How to treat cerebral artery hemangioma

  Cerebral aneurysms are aneurysmal protrusions of the arterial wall due to limited abnormal dilatation of the lumen of the intracerebral arteries, which are common clinical vascular diseases and the most common cause of spontaneous subarachnoid hemorrhage.  The key to the treatment of intracranial aneurysms is etiologic treatment, i.e., surgical or endovascular embolization of intracranial aneurysms, which must address the root cause of the disease, followed by symptomatic treatment of subarachnoid hemorrhage and its complications. The treatment of aneurysms depends on the patient’s physical condition, the size of the aneurysm and its anatomical location, the surgeon’s surgical management ability, and the level of equipment in the operating room. For most ruptured aneurysms, the best treatment is surgical clamping of the aneurysm neck or endovascular embolization of the aneurysm lumen to exclude it from circulation without occluding the normal vessels, thus preventing rebleeding and enlargement of the aneurysm. The symptomatic treatment can be summarized as “three reductions (blood pressure, cranial pressure, and temperature), two resistances (anti-cerebral vasospasm and anti-infection), and one drainage (drainage from the cerebral pool or ventricular area or lumbar pool). Intracranial aneurysm surgery can be divided into early surgery and late surgery according to the time of surgery, and craniotomy is feasible for patients without obvious contraindications to surgery.
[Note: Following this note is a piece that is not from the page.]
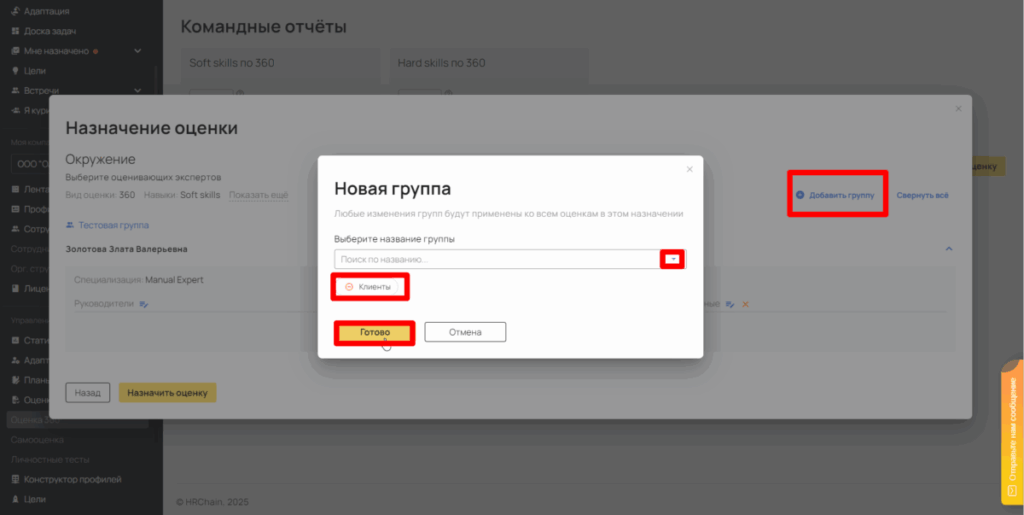Viewport: 1024px width, 515px height.
Task: Open the group name dropdown arrow
Action: [x=673, y=259]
The treatment of subarachnoid hemorrhage mainly includes general treatment, medication, prevention and treatment of cerebral vasospasm and management of hydrocephalus after subarachnoid hemorrhage.  With the continuous development of interventional and microsurgical techniques and the further understanding of cerebral vasospasm and its prevention and treatment, a consensus has been formed in recent years to advocate early treatment of ruptured aneurysms.